In June, Jordan told several dozen New England police chiefs—gathered at the Sheraton Hotel in Needham, Massachusetts, to hear the announcement of the program—that the courses will develop “the next generation of police leaders.”

Working with Bouvé, SPCS will also offer a leadership program called the Bouvé Institute for Leadership in Healthcare and Professional Development, to be led by Lea Johnson, assistant dean of nursing.

Northeastern has had a continuing-education arm for the past forty-three years. Traditionally, the university’s continuing-education effort has relied heavily on faculty from the day colleges, supplemented by adjunct teachers. Currently, all SPCS academic programs must still be approved by the appropriate department or college before gaining final approval by the university’s governing bodies.

But Hopey hopes to institute a new governing structure that can approve new academic ventures at SPCS, allowing the school to adapt more quickly to marketplace changes and have better oversight over its programs, and giving a more direct voice to the school’s students and faculty.
Hopey plans other changes as well.

He opened a new Office of Enrollment Services to provide more support for transfer students and adults re-entering the academic world.

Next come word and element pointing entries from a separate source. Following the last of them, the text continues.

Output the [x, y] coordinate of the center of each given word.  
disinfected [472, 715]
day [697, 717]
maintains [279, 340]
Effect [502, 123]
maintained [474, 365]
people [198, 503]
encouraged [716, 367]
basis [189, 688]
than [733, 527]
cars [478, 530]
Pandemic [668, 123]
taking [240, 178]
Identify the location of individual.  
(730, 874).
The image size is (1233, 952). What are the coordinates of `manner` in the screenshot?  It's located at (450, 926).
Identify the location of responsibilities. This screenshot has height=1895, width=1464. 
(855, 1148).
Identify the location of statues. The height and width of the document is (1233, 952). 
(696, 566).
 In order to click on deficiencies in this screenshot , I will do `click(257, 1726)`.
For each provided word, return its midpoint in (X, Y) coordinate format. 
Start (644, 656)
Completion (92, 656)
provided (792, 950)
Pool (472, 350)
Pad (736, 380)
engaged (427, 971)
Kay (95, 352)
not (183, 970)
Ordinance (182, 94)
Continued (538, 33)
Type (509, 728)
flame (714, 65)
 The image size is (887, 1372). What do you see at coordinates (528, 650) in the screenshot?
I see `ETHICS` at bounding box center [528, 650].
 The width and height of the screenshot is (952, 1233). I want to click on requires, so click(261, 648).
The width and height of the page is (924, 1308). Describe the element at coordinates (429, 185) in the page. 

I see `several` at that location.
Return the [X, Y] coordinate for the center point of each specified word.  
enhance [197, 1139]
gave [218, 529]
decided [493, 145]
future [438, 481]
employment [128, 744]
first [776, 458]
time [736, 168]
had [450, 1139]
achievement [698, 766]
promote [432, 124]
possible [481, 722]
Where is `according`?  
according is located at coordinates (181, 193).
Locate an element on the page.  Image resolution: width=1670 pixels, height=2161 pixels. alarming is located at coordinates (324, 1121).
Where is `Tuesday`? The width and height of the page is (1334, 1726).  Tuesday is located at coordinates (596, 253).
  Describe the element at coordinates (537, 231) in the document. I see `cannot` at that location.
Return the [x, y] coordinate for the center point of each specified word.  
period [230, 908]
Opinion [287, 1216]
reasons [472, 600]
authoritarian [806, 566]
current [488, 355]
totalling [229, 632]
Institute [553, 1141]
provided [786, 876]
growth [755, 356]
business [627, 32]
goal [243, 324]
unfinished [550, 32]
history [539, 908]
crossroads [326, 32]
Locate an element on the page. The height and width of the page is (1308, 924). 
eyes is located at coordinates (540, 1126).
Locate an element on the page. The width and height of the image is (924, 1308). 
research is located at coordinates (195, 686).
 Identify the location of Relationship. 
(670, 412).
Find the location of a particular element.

Other improvements include:
• The institution of “cohort programs,” in which groups of students enter together, take the same set of courses, work together in groups, and graduate together.
• A new structuring that tightens the current “open enrollment” arrangement, which allows students to drift in and out of programs.
• A summer school geared toward undergraduates and high school students, with a residential component.
• Expanded Internet-based distance learning.

In related news, the Board of Trustees has approved four new degree programs: a master’s in information assurance, offered through the College of Computer and Information Science; and doctoral programs in physical therapy and audiology, and a bachelor’s in health sciences, all offered through Bouvé College.